Why the GSXS-1000?

The Rush SR uses a drive-by-wire 1.0 liter motor from the 2022+ GSXS-1000, which produces just over 150whp. There are several reasons that we selected this engine for use in the RUSH SR over other engines that have typically been used for bike-engine cars (BECs).

Long-Term Engine Parity

In any spec series, parity between engines are a critical issue. Keeping the power output of all engines within a few horsepower of each other is essential if a series is to be widely accepted as a true spec series.

While the GSXR engines (and select others on the market) produce more power, these engines are used in motorcycle race applications and go through a redesign every 3-4 years. This would make long-term parity difficult to maintain.

The GSXS engine was developed in 2017 for the street bike. Suzuki have stated that this engine will be used for at least 10 years. The GSXS is a refresh of one of their best engines ever built: the K-5 / K-6, which was used in the 2005 and 2006 GSXR motorcycles.

Engine Reliability

Many people have asked why we did not go with the GSXR. After all, in stock form, it makes 204hp at the wheel.

There are many reasons! We think that 200hp in the very light Rush SR would require a very different skill-level of driver than the mass market it is trying to reach. Significantly more aero and wider tires would be required to make it drivable. The GSXR engine also hits the rev limiter at 15,400rpm instead of the 11,400 of the GSXS, so engine wear is greatly increased when used in the powerband constantly.

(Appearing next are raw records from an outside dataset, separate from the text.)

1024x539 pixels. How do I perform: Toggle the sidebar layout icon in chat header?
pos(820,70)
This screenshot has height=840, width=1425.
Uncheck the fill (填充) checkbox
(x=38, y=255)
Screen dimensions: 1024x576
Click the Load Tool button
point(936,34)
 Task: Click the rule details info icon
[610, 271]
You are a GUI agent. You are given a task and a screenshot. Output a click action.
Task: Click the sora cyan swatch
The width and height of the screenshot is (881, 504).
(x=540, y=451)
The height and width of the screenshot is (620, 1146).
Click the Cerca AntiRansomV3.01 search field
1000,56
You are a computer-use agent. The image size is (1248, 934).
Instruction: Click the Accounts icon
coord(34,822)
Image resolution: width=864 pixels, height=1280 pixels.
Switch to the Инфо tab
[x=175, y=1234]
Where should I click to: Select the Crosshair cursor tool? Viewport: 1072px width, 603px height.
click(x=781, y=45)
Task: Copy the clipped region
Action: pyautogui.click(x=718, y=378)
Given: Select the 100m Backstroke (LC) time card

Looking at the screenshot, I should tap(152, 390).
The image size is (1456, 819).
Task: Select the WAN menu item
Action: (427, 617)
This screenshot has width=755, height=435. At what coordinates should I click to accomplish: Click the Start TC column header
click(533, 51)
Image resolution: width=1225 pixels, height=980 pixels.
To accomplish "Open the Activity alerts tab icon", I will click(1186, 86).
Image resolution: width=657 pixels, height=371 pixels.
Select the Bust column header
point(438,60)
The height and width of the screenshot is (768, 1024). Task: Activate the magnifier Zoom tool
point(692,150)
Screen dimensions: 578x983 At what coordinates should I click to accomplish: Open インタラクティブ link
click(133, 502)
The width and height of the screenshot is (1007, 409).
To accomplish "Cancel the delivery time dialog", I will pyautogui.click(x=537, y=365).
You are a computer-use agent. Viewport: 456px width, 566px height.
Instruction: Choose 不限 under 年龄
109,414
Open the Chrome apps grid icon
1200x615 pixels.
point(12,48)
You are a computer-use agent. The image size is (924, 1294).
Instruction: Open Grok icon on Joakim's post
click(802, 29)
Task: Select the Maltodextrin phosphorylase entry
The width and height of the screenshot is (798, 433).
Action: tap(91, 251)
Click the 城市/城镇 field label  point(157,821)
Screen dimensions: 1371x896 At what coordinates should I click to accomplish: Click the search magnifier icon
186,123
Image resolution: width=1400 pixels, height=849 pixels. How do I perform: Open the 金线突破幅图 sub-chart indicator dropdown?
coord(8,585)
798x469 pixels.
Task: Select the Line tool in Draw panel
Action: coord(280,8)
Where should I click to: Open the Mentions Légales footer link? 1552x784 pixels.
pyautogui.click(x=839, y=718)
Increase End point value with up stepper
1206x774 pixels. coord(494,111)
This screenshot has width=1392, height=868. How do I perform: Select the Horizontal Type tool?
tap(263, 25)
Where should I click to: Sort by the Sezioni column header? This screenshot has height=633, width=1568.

This translates directly to rebuild costs. GSXR-powered cars need rebuilds every 40-80 hours, and cost $10,000-$15,000 to rebuild. Conversely, the GSXS-1000 as used in the Rush SR requires a rebuild every 160+ hours, and costs approximately $3,500 to rebuild.

Engine Oil System & Cost Considerations

The GSXR and most engines people fit to BECs are motorcycle race engines! They are designed to be ridden at high angles of inclination. To keep the bike fast, they want the CG as low as possible. When the bike is at an angle, the forces on the bike are pushing the oil into the sump. This means manufacturers can use a small and shallow sump, which allows them to get the engine as low as possible in the frame. The GSXS, however, is a street bike. Although it banks in the corners, it is driven at a far milder angle than the race bikes.

Subsequently, the manufacturers raise the engine and use a larger, deeper oil sump. This is very beneficial to us, as most people who are familiar with BEC’s know that oil starvation can be an issue. Indeed, if we used a GSXR engine, it would be necessary to add a dry sump system, which would add nearly $10,000 to the build cost. This is why most GSXR-powered cars are at least $90,000!

The sump on the GSXS engine is almost 3 times deeper, 3 times the length, and has a steep sidewall. This prevents the oil from moving out of the sump when the engine is in a constant horizontal position and is subject to high lateral loads. Our testing has confirmed this, and we have had no oil starvation scenarios observed during skidpad testing or in series racing.

Pictured are the sump diagrams of the GSXR (left) and GSXS (right) engines, and the difference in the size and shape of the sump can be clearly seen.